▸ **REQUIREMENTS**
Rewrite each line of the material below as one string in a JSON list, skipping blank lines.

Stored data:
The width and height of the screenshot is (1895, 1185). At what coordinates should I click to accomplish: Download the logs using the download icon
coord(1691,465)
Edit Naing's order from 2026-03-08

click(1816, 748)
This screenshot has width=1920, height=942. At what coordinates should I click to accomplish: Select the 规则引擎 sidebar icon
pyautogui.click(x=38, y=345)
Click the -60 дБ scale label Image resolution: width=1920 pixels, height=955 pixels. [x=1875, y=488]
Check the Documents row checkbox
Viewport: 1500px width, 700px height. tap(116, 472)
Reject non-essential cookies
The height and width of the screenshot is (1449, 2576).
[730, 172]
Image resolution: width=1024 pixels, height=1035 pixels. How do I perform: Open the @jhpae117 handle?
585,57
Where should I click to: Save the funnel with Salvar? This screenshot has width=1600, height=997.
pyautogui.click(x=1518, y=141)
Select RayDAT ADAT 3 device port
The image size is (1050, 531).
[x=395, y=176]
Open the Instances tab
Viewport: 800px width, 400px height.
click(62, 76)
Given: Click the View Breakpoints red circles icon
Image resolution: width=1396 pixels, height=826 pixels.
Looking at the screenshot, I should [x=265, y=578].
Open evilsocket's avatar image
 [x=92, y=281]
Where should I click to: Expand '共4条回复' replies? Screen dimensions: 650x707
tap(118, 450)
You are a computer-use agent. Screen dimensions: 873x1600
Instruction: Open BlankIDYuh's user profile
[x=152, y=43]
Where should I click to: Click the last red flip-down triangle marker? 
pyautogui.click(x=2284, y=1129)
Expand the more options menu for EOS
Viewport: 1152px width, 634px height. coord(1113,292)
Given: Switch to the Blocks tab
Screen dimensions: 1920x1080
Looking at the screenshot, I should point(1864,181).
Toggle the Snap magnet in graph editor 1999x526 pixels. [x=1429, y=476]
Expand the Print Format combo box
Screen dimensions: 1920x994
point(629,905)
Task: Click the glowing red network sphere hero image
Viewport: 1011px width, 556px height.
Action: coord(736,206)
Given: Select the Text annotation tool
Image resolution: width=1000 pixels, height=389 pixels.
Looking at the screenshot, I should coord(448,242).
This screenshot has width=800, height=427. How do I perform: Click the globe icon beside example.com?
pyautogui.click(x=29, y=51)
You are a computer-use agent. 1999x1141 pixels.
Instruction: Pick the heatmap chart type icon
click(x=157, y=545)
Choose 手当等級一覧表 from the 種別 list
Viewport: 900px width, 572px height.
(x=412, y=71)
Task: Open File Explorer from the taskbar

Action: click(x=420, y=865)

▸ **ANSWER TO THIS PROBLEM**
[
  "The width and height of the screenshot is (1895, 1185). At what coordinates should I click to accomplish: Download the logs using the download icon",
  "coord(1691,465)",
  "Edit Naing's order from 2026-03-08",
  "click(1816, 748)",
  "This screenshot has width=1920, height=942. At what coordinates should I click to accomplish: Select the 规则引擎 sidebar icon",
  "pyautogui.click(x=38, y=345)",
  "Click the -60 дБ scale label Image resolution: width=1920 pixels, height=955 pixels. [x=1875, y=488]",
  "Check the Documents row checkbox",
  "Viewport: 1500px width, 700px height. tap(116, 472)",
  "Reject non-essential cookies",
  "The height and width of the screenshot is (1449, 2576).",
  "[730, 172]",
  "Image resolution: width=1024 pixels, height=1035 pixels. How do I perform: Open the @jhpae117 handle?",
  "585,57",
  "Where should I click to: Save the funnel with Salvar? This screenshot has width=1600, height=997.",
  "pyautogui.click(x=1518, y=141)",
  "Select RayDAT ADAT 3 device port",
  "The image size is (1050, 531).",
  "[x=395, y=176]",
  "Open the Instances tab",
  "Viewport: 800px width, 400px height.",
  "click(62, 76)",
  "Given: Click the View Breakpoints red circles icon",
  "Image resolution: width=1396 pixels, height=826 pixels.",
  "Looking at the screenshot, I should [x=265, y=578].",
  "Open evilsocket's avatar image",
  " [x=92, y=281]",
  "Where should I click to: Expand '共4条回复' replies? Screen dimensions: 650x707",
  "tap(118, 450)",
  "You are a computer-use agent. Screen dimensions: 873x1600",
  "Instruction: Open BlankIDYuh's user profile",
  "[x=152, y=43]",
  "Where should I click to: Click the last red flip-down triangle marker? ",
  "pyautogui.click(x=2284, y=1129)",
  "Expand the more options menu for EOS",
  "Viewport: 1152px width, 634px height. coord(1113,292)",
  "Given: Switch to the Blocks tab",
  "Screen dimensions: 1920x1080",
  "Looking at the screenshot, I should point(1864,181).",
  "Toggle the Snap magnet in graph editor 1999x526 pixels. [x=1429, y=476]",
  "Expand the Print Format combo box",
  "Screen dimensions: 1920x994",
  "point(629,905)",
  "Task: Click the glowing red network sphere hero image",
  "Viewport: 1011px width, 556px height.",
  "Action: coord(736,206)",
  "Given: Select the Text annotation tool",
  "Image resolution: width=1000 pixels, height=389 pixels.",
  "Looking at the screenshot, I should coord(448,242).",
  "This screenshot has width=800, height=427. How do I perform: Click the globe icon beside example.com?",
  "pyautogui.click(x=29, y=51)",
  "You are a computer-use agent. 1999x1141 pixels.",
  "Instruction: Pick the heatmap chart type icon",
  "click(x=157, y=545)",
  "Choose 手当等級一覧表 from the 種別 list",
  "Viewport: 900px width, 572px height.",
  "(x=412, y=71)",
  "Task: Open File Explorer from the taskbar",
  "Action: click(x=420, y=865)"
]